Even after a recent drop in crude prices, Bloomberg said Exxon’s stock is still up almost 70 percent. It noted too that Exxon has recently been able to re-enter the top 10 biggest companies on the S&P 500 Index.
Bloomberg noted that with a darkening economic outlook, it’s unlikely that all employees across the economy will be able to command inflation-matching wage increases next year. But oil workers appear to be among the winners as average hourly earnings in oil and gas extraction for nonsupervisory workers were up more than 13 percent in October from a year ago to almost US$42.
President Irfaan Ali last month announced an eight percent across the board retroactive increase for Public Servants and adjustments to the salaries of other state workers. He said that those to receive the increase include the Disciplined Services, Teachers, Constitutional Office Holders among others. The President had said that his Government continues to value the hard work of Government employees , but the respective Workers’ Unions have described the Public Servant salaries as ‘disrespectful’, ‘arbitrary’ and ‘minuscule’.
The Guyana Public Service Union (GPSU) said in a Press Release that the announcement was done in conflict with Constitution and Laws of Guyana, International Labour Organisation’s core Conventions and the Declaration of Fundamental Rights and Principles of Workers and the legally binding Collective Labour Agreements between the Guyana Public Service Union and the Government of Guyana.
The Union’s President, Patrick Yarde said that the Government is blatantly discriminating against the workers and totally ignoring the astronomical increase in cost of living and inadequate earnings. Yarde has stated that the Government can afford to give a decent pay increase but instead prefers to give handouts.

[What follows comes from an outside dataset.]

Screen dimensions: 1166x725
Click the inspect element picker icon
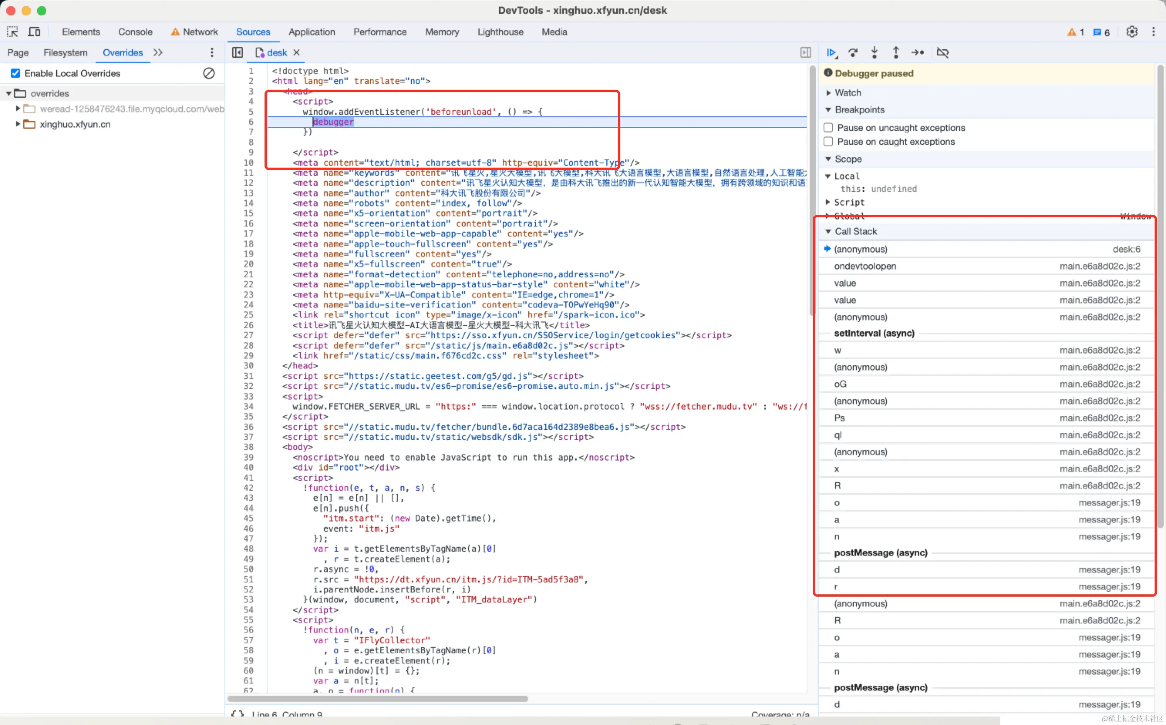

The GPSU has filed court proceedings against the Government to adhere to collective bargaining.
Guyana Teachers’ Union (GTU), President Mark Lyte, also questioned the Government’s rationale for the pay 8 percent increase, “When the inflation rate in the country is over 50 percent.” He accused the Ali-led Administration of showing “its disregard for the rule of law by again ignoring the constitutional right of working-class people or collective bargaining.”
Stakeholders have contended that Guyana could pay its workers more, especially if it sought to garner more revenue from its oil deal with Exxon and partners. Industry experts and international officials have urged countries globally to initiate windfall taxes against oil companies’ “obscene” profits. Guyana has also been advised to plug loopholes in its lopsided contract to earn more revenue for the country, but the Ali-administration has insisted on keeping the same draining arrangement.

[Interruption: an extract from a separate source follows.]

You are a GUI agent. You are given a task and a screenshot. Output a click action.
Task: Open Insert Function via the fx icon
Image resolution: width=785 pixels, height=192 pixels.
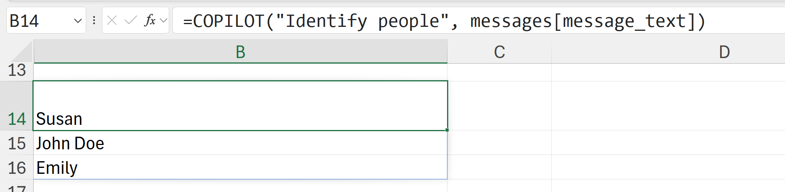point(150,20)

ExxonMobil announced Thursday that its investments next year will be in the range of US$23B to US$25B. The company said more than 70% of its budget will be deployed in strategic developments in the U.S. Permian Basin, Guyana, Brazil, and Liquefied Natural Gas (LNG) projects around the world. For Guyana, the American oil giant will have at least five major projects—Liza Phase One, Liza Phase Two, Payara, Yellowtail and Uaru—on stream by 2027.

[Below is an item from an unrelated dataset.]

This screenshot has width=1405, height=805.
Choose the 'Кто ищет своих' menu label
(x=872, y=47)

It said some 90 percent of its Upstream investments that bring on new oil and flowing gas production are expected to have profits greater than 10 percent at prices less than or equal to US$35 per barrel. Exxon’s sanctioned projects in Guyana carry a US$25-US$35 breakeven price range, allowing the companies to rake in handsomely with higher oil prices.
Apart from the two percent royalty and the 50/50 split following the 75 percent expense recovery by Exxon, Guyana earns nothing more from its prolific US multi-billion dollar oil resource.